Everything I Need to Know, I Learned From Good Will Hunting

Holler, kiddos, and happy February! It is the month of the Oscars! Finally! Wait, I don’t mean “finally”, because time is flying by. I cannot believe January is gone, though…good riddance. I only have THREE more Oscar posts, so we are really getting into the good stuff here. And what is gooder than Ben Affleck + Matt Damon + Robin Williams?

The fact that I just used the word “gooder”, but that’s the only answer I am willing to accept.

If you have never seen Good Will Hunting, you are insane. I saw this movie in 2007, and actually hated myself for waiting ten years to see it. To be honest, I could not have pulled as much from it if I saw it the year it came out, though, just like when I watched it last weekend, it meant more to me than it had the last time I watched it. This movie is like my A Tree Grows in Brooklyn, in film form: every year, it teaches me something new.

Hi, this will be a corny one. Sorry, dudes. January doldrums.

EINTKILF Good Will Hunting

1. How to use the phrase “how do you like them apples?”
My older brother used to punch me really hard in the arm, basically every day of my life until I moved an hour north of him where my arm is protected. It was cute; like a love punch thing, but he used to follow it up with, “how do you like them apples?!” and I hated it, because what does that even mean? Like, if he gave me an apple after he punched me, I would have been more excited about the literal present of the statement, but as far as I can remember, Daniel Tholmer has never given me an apple.

Hey Dan! Honeycrisps are my favorite. You owe me like a million of them.

But anyway, when Matt Damon, Ben Affleck and their friends all decide to hit up a “Hahhvahd bahh” one night instead of their typical dive choices, Matt totally shows up this smart-aleck jerk dude who is hitting on Minnie Driver (in a spaghetti tank top, throwback to the 90s, you’re welcome!) by disproving his seemingly, but not real intelligence on the subject he is spouting off. Matt Damon gets her number because A) he’s smart 2) he’s smooth, and D) duh, he’s Matt Damon.

…I am so sorry you guys, I will stop referring to Will Hunting as Matt Damon. Character names starting………….now.

2. Education can come from anywhere.
REAL RANT COMING ON.

Sometimes, people are born with an incredible sense of intelligence, just because that’s how they were born. Or maybe, just to be fair, it is how the person is raised. My older brother Daniel, the one who now officially owes me one million Honeycrisp apples, is the smartest man I have ever met, or at least in the top five smartest men I have ever met. Daniel picked up giant books when he was too young to even hold them up and read everything he got his hands on throughout his entire life. But academically, Daniel was disinterested. Because he listened to rap music and wore/wears baggy clothing, teachers in the public education system did not give him the time of day, ever. I noticed it from a young age, because I, though you may not know it because I say “like” thirty times in the same story, am also really smart. Daniel and I were born sharp; we remain sharp. The difference between the two of us is: because I am a nice, young girl and I was always the teacher’s pet, I was given the time of day by teachers, and the benefit of the doubt, as well. I did well in school because I was expected to do well in school. Daniel did not, because no one thought he would. Homework assignments and class discussions are not relevant at the end of a life, but intelligence is. Daniel is smarter than most people that pay thousands and thousands of dollars on their educations…which I can prove because he hasn’t paid thousands of thousands of dollars on an education. Sure, he will never be a lawyer, even though he argues better than anyone I have ever known, but he has no interest in becoming a lawyer.

[GOALS]:
1. In the Good Will Hunting post, in what year did the writer first see the movie?
2. Continue the Good Will Hunting post from the point where it stops.

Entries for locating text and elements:
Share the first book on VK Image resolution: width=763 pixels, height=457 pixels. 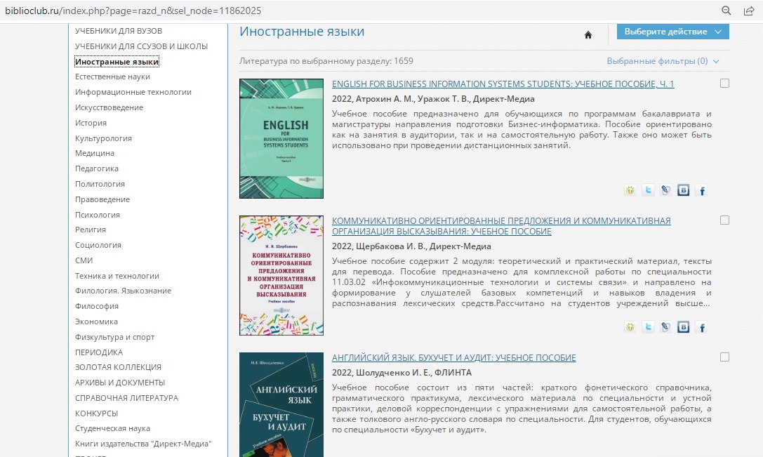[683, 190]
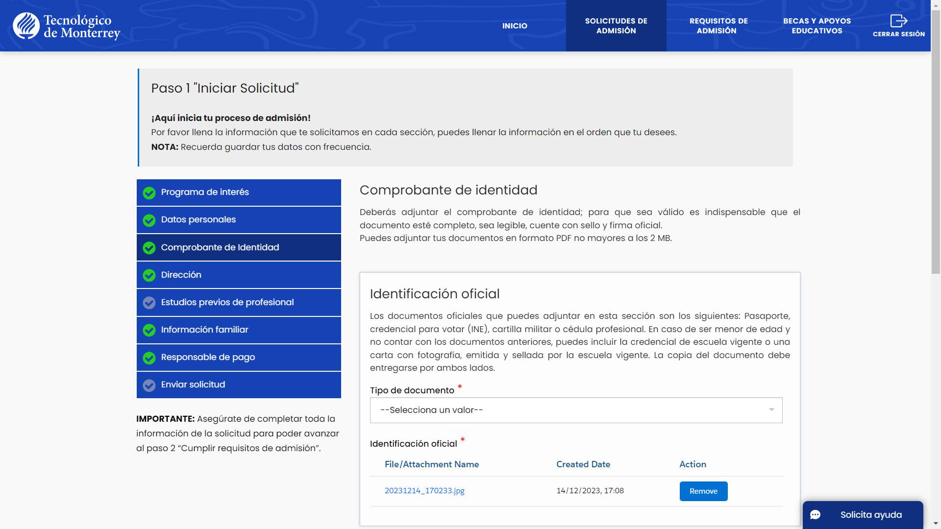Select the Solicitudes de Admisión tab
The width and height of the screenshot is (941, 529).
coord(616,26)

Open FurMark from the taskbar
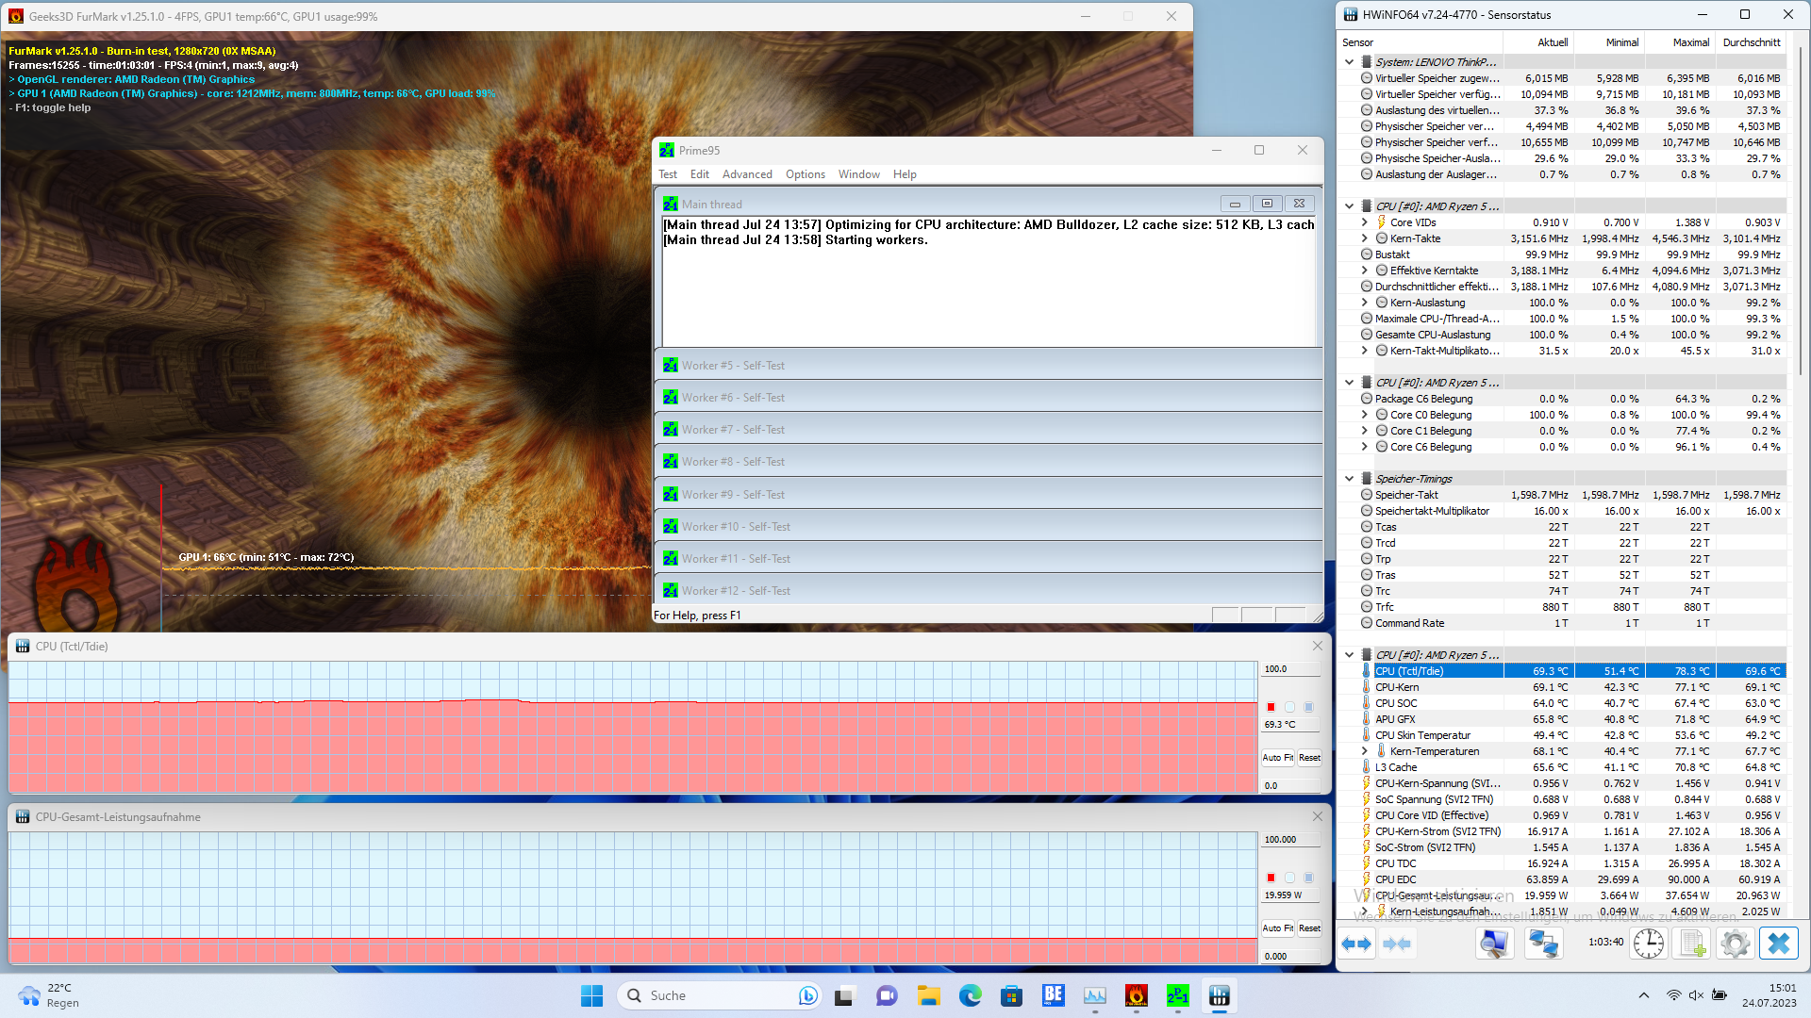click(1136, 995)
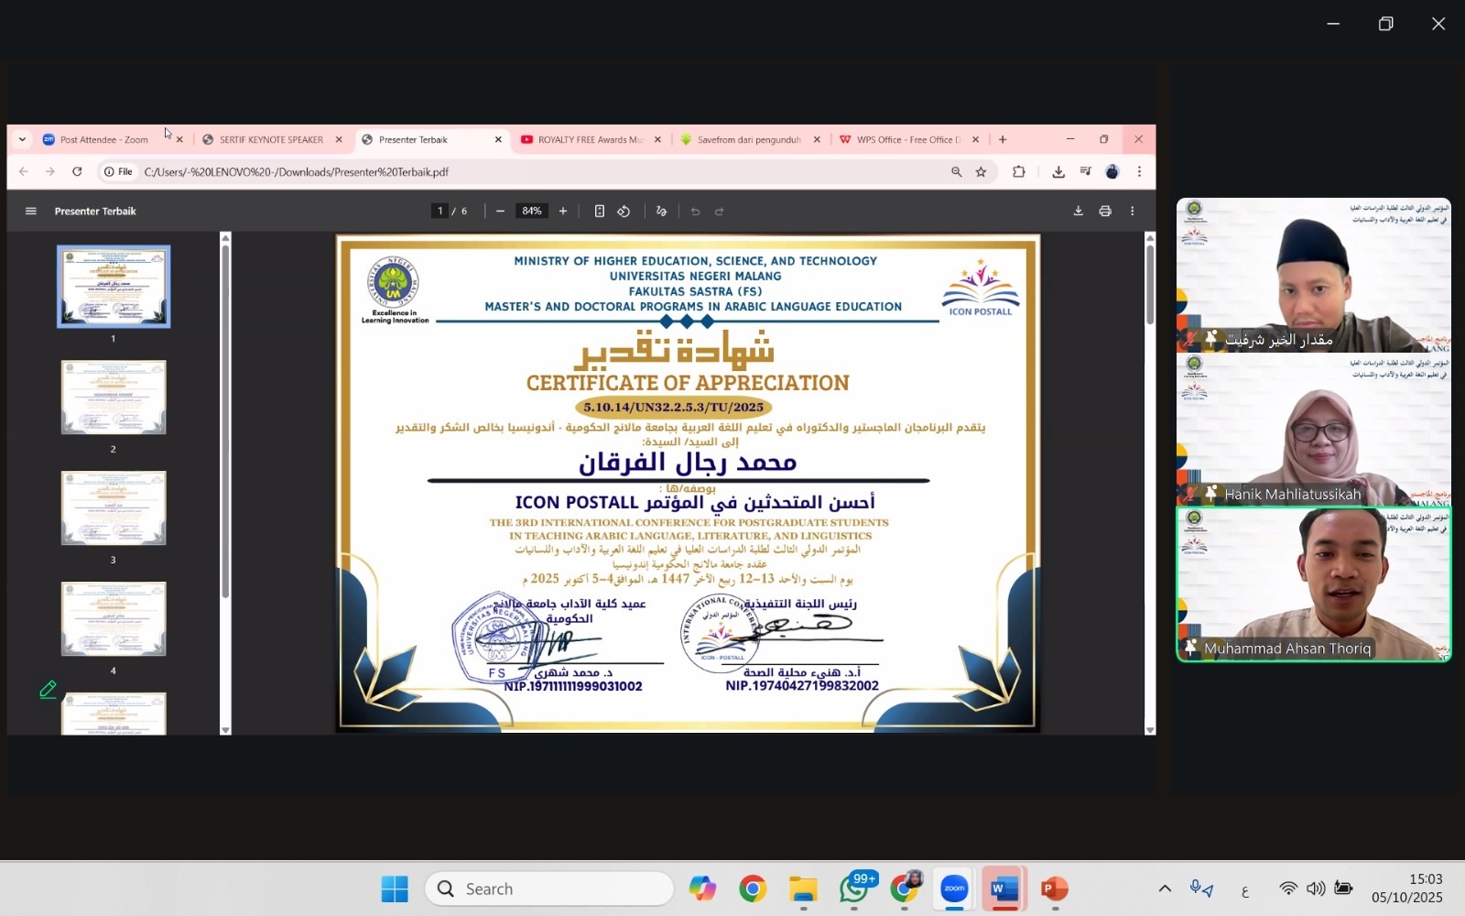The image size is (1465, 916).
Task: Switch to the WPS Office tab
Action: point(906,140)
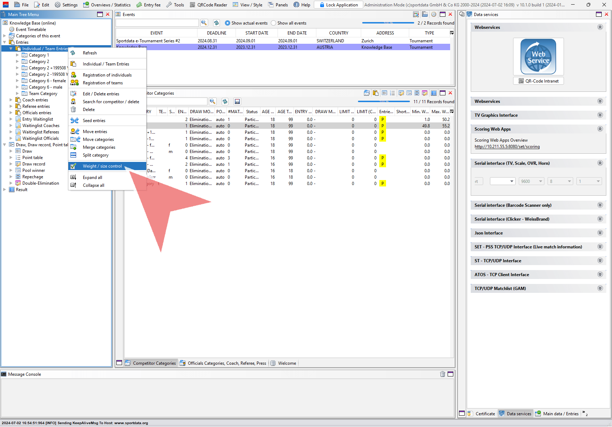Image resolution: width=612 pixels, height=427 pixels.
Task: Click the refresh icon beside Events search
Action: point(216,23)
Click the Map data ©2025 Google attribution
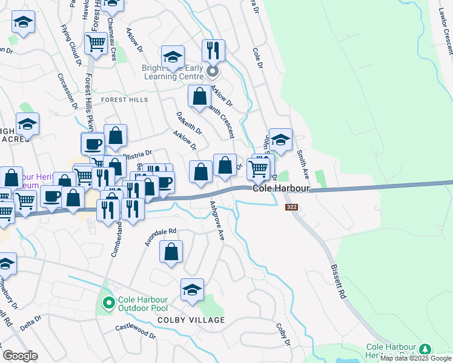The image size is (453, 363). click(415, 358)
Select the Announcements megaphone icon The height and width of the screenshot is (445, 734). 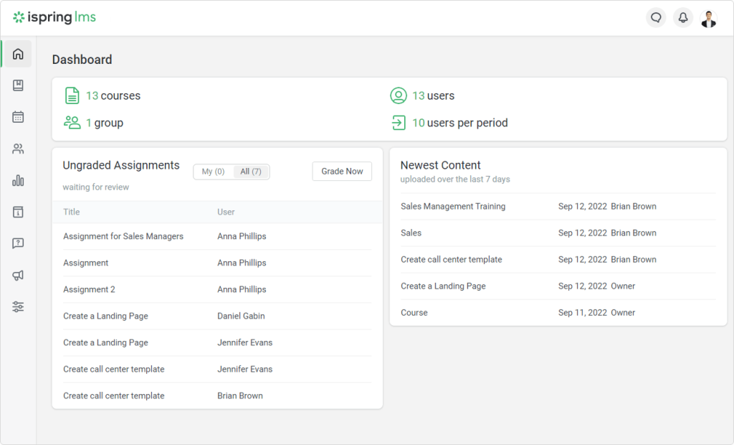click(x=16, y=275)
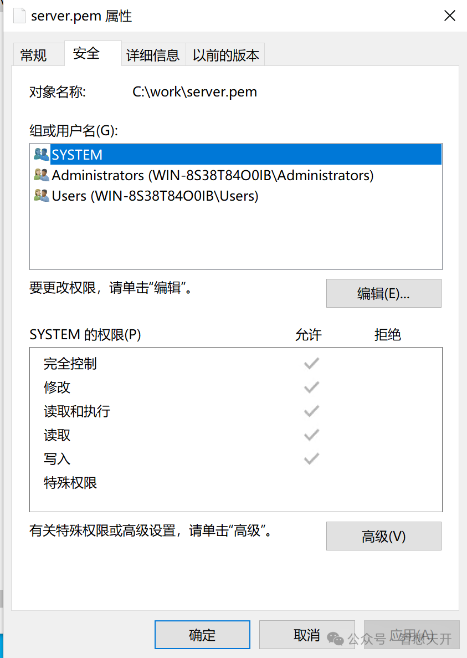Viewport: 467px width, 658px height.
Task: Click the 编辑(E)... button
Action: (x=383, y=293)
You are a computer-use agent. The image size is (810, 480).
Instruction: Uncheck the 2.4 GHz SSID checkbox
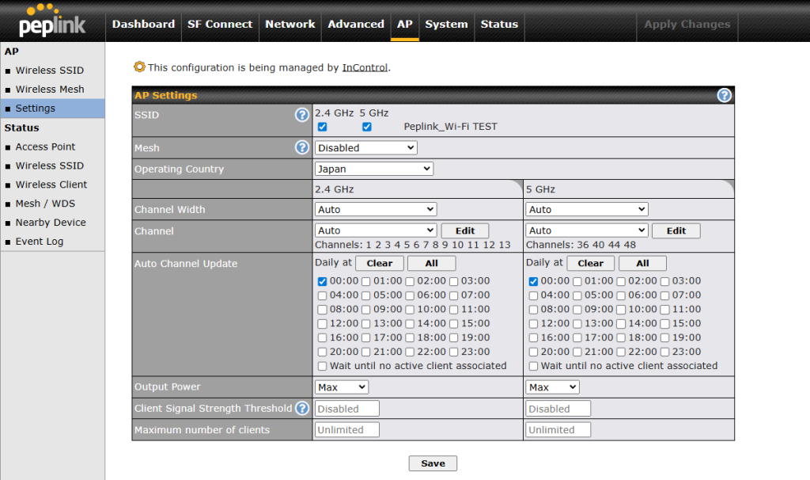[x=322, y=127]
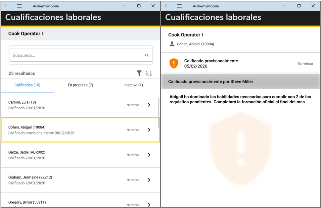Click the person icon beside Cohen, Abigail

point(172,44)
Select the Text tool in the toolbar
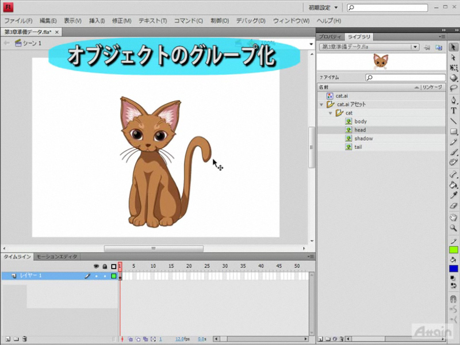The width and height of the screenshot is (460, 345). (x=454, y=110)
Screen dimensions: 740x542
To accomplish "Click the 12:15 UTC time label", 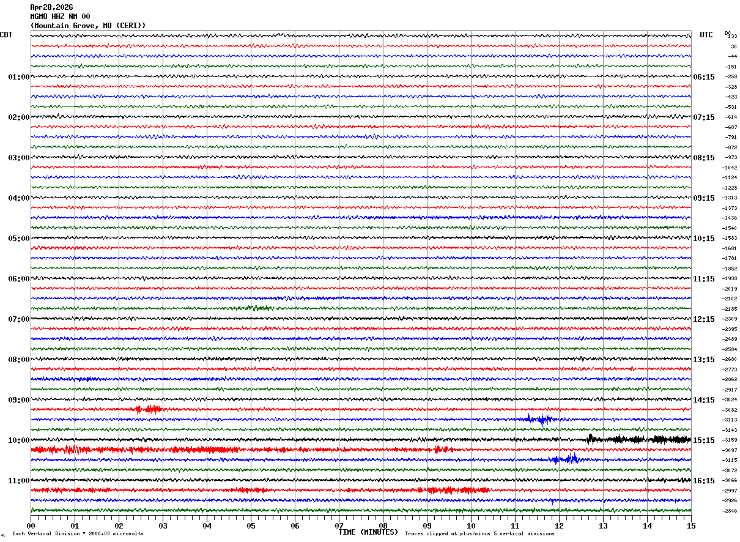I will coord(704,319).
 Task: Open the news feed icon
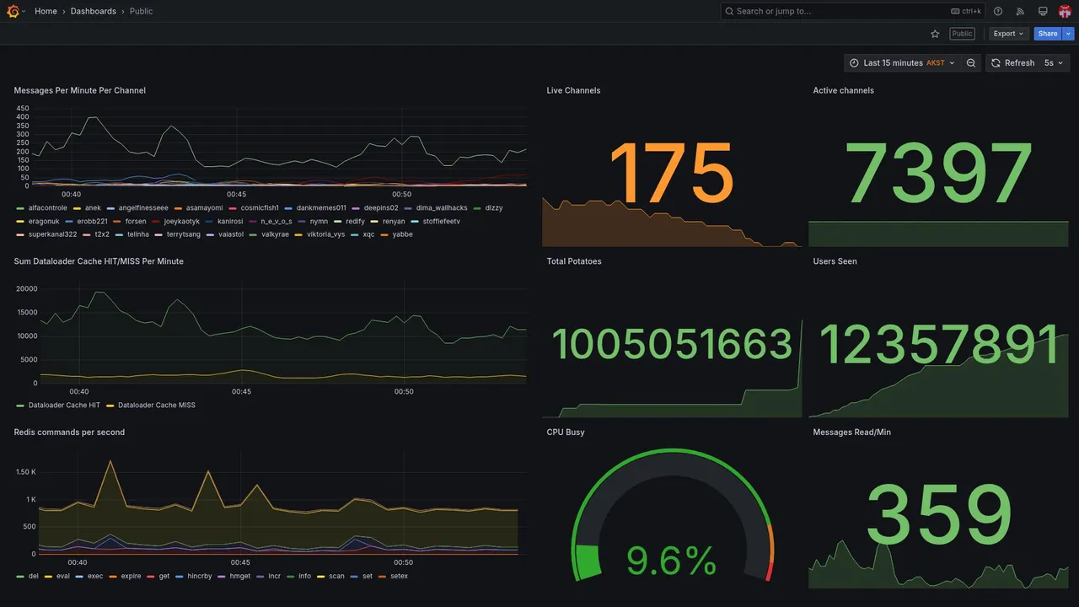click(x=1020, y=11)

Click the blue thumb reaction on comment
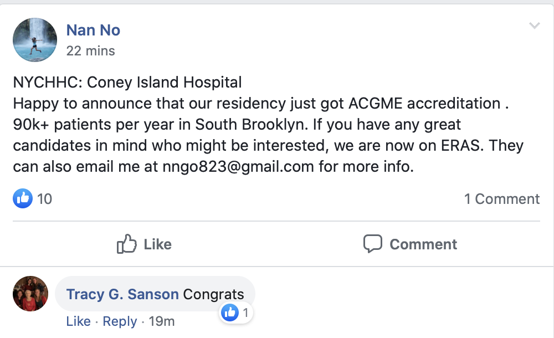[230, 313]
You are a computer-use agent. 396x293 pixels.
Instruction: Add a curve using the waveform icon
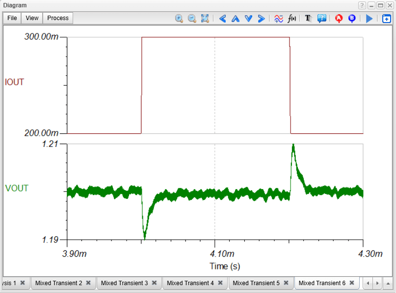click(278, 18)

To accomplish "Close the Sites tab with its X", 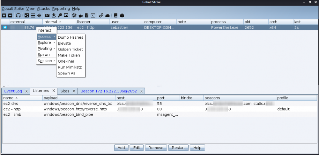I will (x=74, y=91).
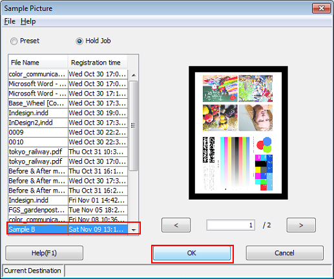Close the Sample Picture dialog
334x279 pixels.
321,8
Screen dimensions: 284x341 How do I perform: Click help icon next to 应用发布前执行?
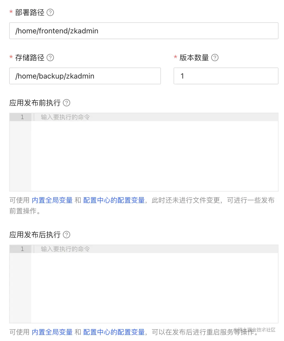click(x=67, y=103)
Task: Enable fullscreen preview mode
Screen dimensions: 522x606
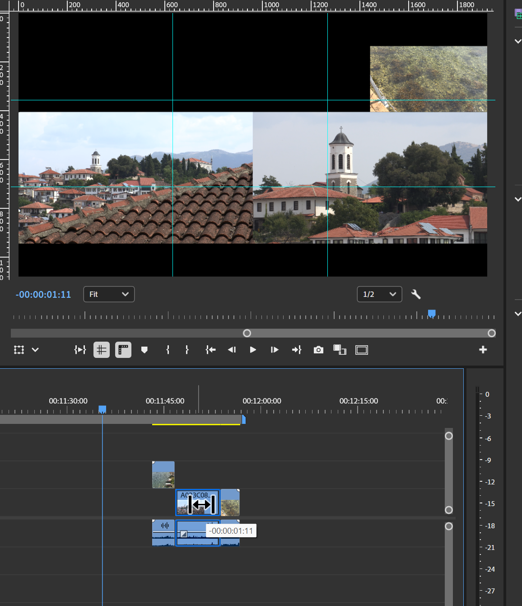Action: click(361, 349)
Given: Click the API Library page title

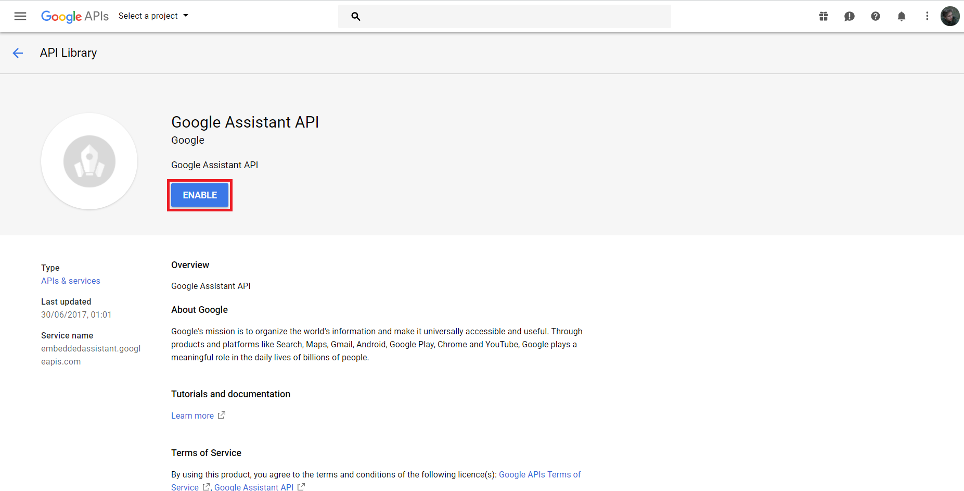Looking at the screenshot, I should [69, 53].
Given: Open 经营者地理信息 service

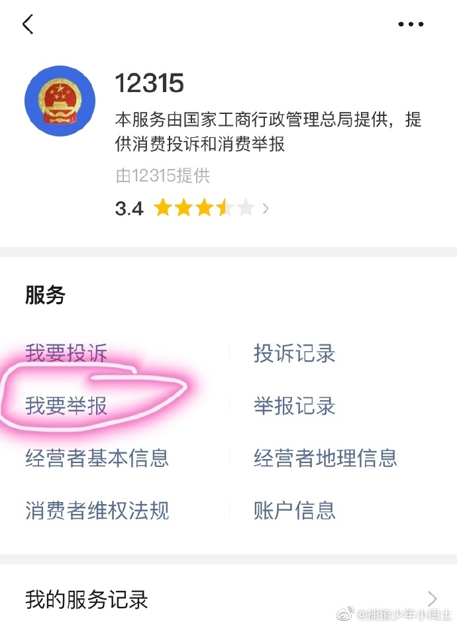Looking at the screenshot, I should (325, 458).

[RESPONSES IN ORDER]:
1. 2007

2.
See, the sad thing about a guy like you is in fifty years, you’re gonna start doing some thinking on your own, and you’re gonna come up with the fact that there are two certainties in life: one, don’t do that. And two, you dropped a hundred and fifty grand on a f***ing education you could have got for a dollar fifty in late charges at the public library.

Will is the same way. He was born smart, and fed it by reading everything he comes across. Those people are better in my mind.

3. Boston accents = the best accent.
Um, sorry, but it is true.

Have you ever seen The Departed? Like…50% of the reason I love that movie is because of their accents.

4. What best friendships should look like.
Will and his best friend Chuckie (Affleck) are like, the cutest best friends ever. I love when best friends joke around and mock each other with no apologies, but even more than that, I love when best friends protect each other. The reason Will steps in to shut that Harvard know-it-all down is not because Skylar (Driver) is really pretty, but because the Harvard jerk is trying to make Chuckie feel very small for lying about being a student of Harvard. I love when a man stands up for someone’s honor.

And Chuckie loves Will so much, which is clear in that scene that always makes me cry.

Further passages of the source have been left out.